▸ **Extracted entries**
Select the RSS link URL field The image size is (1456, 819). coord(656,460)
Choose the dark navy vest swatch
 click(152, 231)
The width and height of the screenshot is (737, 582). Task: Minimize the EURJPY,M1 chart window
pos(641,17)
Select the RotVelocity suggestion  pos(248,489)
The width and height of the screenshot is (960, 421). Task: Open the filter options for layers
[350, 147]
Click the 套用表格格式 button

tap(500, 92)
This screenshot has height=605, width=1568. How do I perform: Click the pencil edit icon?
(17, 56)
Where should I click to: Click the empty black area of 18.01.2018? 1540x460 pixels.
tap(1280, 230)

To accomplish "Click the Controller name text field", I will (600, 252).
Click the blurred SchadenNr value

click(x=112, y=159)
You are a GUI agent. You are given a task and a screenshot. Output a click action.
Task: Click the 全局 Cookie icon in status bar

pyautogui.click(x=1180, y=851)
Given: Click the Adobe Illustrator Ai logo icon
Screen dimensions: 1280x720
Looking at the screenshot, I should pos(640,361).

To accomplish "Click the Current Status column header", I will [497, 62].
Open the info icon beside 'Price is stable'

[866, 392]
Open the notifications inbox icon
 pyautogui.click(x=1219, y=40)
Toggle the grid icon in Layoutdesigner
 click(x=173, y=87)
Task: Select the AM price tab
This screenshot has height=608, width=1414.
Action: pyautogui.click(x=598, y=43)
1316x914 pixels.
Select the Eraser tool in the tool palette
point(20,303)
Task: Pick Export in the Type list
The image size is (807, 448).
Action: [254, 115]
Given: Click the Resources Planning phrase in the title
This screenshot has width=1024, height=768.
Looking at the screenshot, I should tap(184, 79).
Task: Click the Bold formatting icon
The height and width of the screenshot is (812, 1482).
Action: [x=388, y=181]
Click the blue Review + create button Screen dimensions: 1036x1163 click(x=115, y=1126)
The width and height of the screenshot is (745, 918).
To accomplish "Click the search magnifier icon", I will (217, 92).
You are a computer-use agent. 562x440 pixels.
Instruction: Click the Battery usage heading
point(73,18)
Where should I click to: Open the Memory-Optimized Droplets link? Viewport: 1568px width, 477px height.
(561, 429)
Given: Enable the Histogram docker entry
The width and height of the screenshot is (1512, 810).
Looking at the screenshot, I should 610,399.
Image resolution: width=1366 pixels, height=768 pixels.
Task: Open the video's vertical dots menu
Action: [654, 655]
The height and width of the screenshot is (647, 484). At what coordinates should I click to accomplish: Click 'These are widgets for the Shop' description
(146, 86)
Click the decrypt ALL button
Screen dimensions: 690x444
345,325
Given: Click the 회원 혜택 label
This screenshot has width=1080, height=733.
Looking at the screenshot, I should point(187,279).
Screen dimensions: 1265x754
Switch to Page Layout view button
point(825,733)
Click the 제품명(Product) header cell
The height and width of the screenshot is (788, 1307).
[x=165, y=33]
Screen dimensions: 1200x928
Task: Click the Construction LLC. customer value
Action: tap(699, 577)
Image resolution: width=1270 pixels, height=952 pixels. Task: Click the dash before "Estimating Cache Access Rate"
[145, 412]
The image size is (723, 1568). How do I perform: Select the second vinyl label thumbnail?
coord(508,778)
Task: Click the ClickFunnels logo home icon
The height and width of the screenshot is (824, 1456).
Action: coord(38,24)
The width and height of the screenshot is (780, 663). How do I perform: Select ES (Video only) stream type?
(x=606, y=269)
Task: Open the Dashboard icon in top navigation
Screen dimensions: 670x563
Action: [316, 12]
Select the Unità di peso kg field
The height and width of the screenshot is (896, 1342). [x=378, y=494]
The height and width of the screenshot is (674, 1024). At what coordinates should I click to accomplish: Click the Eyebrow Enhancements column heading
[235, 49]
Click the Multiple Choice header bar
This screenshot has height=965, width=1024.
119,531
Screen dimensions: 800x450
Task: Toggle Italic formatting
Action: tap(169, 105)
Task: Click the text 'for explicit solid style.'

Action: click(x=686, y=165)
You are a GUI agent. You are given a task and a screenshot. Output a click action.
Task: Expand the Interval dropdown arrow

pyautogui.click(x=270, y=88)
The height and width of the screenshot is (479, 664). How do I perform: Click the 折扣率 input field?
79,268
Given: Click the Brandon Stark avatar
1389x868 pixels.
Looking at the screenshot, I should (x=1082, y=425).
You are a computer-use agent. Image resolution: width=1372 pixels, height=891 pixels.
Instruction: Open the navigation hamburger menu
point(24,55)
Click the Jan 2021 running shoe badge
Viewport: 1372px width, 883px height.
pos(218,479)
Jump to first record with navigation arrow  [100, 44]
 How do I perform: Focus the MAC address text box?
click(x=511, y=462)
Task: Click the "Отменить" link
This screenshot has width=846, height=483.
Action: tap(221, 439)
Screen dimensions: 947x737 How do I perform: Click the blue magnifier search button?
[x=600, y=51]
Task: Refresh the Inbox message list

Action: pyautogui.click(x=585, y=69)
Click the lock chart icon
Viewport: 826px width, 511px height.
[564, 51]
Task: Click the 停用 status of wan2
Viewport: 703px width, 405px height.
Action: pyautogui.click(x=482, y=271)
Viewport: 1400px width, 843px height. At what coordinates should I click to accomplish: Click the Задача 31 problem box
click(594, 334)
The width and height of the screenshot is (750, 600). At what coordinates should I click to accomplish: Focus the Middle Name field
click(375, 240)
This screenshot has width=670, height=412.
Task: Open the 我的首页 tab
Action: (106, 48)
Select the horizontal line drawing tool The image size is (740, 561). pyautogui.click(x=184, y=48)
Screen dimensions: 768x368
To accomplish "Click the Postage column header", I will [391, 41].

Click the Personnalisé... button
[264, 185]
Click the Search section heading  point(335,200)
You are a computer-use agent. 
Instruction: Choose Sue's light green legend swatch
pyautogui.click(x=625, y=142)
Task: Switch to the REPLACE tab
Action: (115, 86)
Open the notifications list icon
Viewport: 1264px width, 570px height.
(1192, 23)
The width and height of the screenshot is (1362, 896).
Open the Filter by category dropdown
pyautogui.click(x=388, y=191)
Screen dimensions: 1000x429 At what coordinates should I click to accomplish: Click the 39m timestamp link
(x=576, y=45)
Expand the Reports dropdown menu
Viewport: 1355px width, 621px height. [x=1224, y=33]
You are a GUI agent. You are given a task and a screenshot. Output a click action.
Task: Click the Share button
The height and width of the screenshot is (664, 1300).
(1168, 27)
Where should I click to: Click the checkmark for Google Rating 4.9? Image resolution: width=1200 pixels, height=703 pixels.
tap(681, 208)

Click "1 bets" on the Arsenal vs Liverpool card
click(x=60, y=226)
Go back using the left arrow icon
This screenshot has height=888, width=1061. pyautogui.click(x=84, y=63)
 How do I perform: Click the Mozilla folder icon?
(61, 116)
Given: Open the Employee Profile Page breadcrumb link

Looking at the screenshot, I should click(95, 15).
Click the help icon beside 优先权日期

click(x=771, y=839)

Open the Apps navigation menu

▸ **Job**
Copy the records again, starting at the line containing "Task: Select the AM price tab" and ending at the line containing "Action: [254, 115]", with both of those lines and every line between them included, requests too. Add 29 to every coordinate in the answers, and give nothing outside that span.

▸ **Written response**
Task: Select the AM price tab
This screenshot has height=608, width=1414.
Action: pyautogui.click(x=627, y=72)
1316x914 pixels.
Select the Eraser tool in the tool palette
point(49,332)
Task: Pick Export in the Type list
The image size is (807, 448).
Action: [283, 144]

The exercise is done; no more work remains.